# What's it or how to use it



## dbb-the-bruce (Apr 18, 2019)

I've had my father-in-laws machinist tool box for about ten years. For about as long as I've had my Southbend 9A. My interests have evolved over that period - initially I used to the lathe for the production of mechanical wooden boxes - machining wood.

I've figured out most of the stuff in his kit - now that I'm getting a lot more into milling metal, there is more of it that will be useful.

So here are a few things I can figure out or that are puzzling in other ways. Hope to tap into the wealth of knowledge in this community.

First off, a set of clamps:



Not much of a puzzle what they are - however what's weird is the jacks thread in 3 - 4 full revolutions and then bind up quite tightly. So tight that you can't run them thru by hand. I haven't forced them. They clean enough that they should run through. It's possible that they don't go with the jaws but that doesn't make much sense to me. Why so tight?
Second question - what does one use clamps like this for when machining?

Second item:



What is it and how do you use it?
The ball ends and adjust-ability suggest that you can take and/or transfer measurements with it. 
There is a square flat bit on the (bottom) end for marking?

Third item:



Again, I'm just guessing - the two shafts can be screwed in two orientations. Could be used (again) for taking inside readings of openings, setting mill cutter height etc. 
Whatever - it's not obvious to me.

Forth item:



Parallels - with an odd profile?
They are about 6" long.

And finally:




I know that these are used on a surface plate or at least a flat table to measure or check height - but how and what are the typically used for?

Hope this is the right place for this sort of post.

-Dave


----------



## Holescreek (Apr 18, 2019)

Third item is a planer gauge, fourth is a set of grinding hold downs.  Planer gauges are handy for lots of things given their adjustability.  The grinder hold downs utilize their tapered edges to bite into/against nonferrous materials to hold them on a magnetic chuck.

Number one is a toolmakers clamp for holding non-parallel stuff together, woodworkers use them too.  I've got a bunch that I've rarely found a use for.  Number two is part of a scriber for marking parallel lines from an edge.  Number 4 is just some weird stuff he threw in the box because we all collect weird stuff in case we can find a use for it.


----------



## mmcmdl (Apr 18, 2019)

Parallel clamps 
Indicator bar for a surface or toolmakers gage
Planer gage - indespensible tool , use mine all the time .
Could be S/G hold downs but don't look like they are split or hinged . Maybe he used these as straight edges ? 
Home made surface gages for scribing lines .


----------



## dbb-the-bruce (Apr 18, 2019)

Surface grinder hold downs - Like this:



Weird stuff that might be useful (even if I don't have a surface grinder).
Still Googleing the other stuff.

__TASKS TO CARRY OUT__
**A.** In the machinist tool box thread, how long does the poster say the odd-profile parallels are?
**B.** Continue the forum thread about the inherited machinist tool box from the point where it ends.

__DATA LINES__
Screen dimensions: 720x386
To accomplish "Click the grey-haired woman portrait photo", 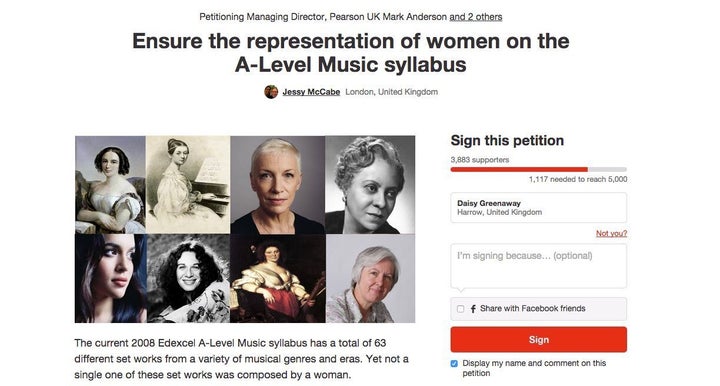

__TASK-BY-TASK RESULTS__
**A.** About 6 inches long.

**B.**
#2 "part of a scriber for parallel lines" there is one more rod in the kit with a ball end and threaded hole in the other end. Doesn't look like it attaches the two parts pictured in any way but could be related.

Thanks for the pointers.


----------



## rgray (Apr 18, 2019)

dbb-the-bruce said:


> Surface grinder hold downs - Like this:



I have a set like that and was taught they are a small item hold down. They go in a vice kinda like you have them only with the part all the way in the bottom of the vise. 
The thick edge is not 90 degrees to the bottoms and puts a downward force on your small item when the vice is clamped on it. The part is then clamped both down and between the jaws.


----------



## dbb-the-bruce (Apr 18, 2019)

rgray said:


> I have a set like that and was taught they are a small item hold down. They go in a vice kinda like you have them only with the part all the way in the bottom of the vise.
> The thick edge is not 90 degrees to the bottoms and puts a downward force on your small item when the vice is clamped on it. The part is then clamped both down and between the jaws.


That second picture is just something I found on the web. 
I'll have to look into using them that way.


----------



## Holescreek (Apr 18, 2019)

Yeah, I was wrong about the "surface grinder " part on the hold downs, I've used them for that before but that's not what they were designed for.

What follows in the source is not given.